The company works with its clients’ existing infrastructure, whether they’re running on legacy systems or wish to leverage a mix of cloud solutions. Banks, for example, may have a setup where a mobile application is communicating with a more traditional backend.
“The hypothetical Giant Bank Inc., for example, is still not moving its customer transactions to the cloud,” Brian said. “But we have other customers like iRobot who makes Roomba, where the mobile app talks to my device through wifi through a cloud service. All of that has to be secured.”
Up Next: A Focus on Mobile IoT and Autonomous Security
As for what’s on the horizon, Brian predicts an increased focus on securing the internet of things (IoT).
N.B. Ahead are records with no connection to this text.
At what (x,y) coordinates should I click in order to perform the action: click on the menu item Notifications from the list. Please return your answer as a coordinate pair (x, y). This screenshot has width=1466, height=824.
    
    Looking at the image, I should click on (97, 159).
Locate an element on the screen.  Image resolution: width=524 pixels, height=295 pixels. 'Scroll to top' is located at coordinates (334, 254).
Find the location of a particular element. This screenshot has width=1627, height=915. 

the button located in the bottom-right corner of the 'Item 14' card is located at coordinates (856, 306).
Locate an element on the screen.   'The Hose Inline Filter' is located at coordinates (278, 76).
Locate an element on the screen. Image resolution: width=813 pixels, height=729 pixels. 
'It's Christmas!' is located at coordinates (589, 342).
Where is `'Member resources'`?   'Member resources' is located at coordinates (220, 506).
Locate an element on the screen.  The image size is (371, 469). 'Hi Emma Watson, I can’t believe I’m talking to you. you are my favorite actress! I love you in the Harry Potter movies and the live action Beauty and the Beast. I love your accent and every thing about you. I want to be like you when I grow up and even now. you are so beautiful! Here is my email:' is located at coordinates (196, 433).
He said that smart home automation and devices have skyrocketed in popularity due to pandemic-related lockdowns.
“The amount of home IoT in 2020 roughly doubled compared to the year before in terms of purchase and deployment,” he said. “So now you’ve got a bazillion endpoints at home, and even companies are deploying IoT infrastructure for office management because nobody’s there. The same applies to production lines — businesses are putting robots run by mobile apps in factories to assist with social distancing.”
Businesses leveraging such technology will need to turn to companies like NowSecure to mitigate sophisticated attacks on the mobile apps powering them.
“Unfortunately, there are bad guys chasing mobile IoT as well,” Brain said. “You have to think about the implications if someone is intercepting my autonomous car or remotely turns off electricity to damage freezers storing vaccines. The attackers are getting more and more sophisticated. We have to ensure everyone stays safe.”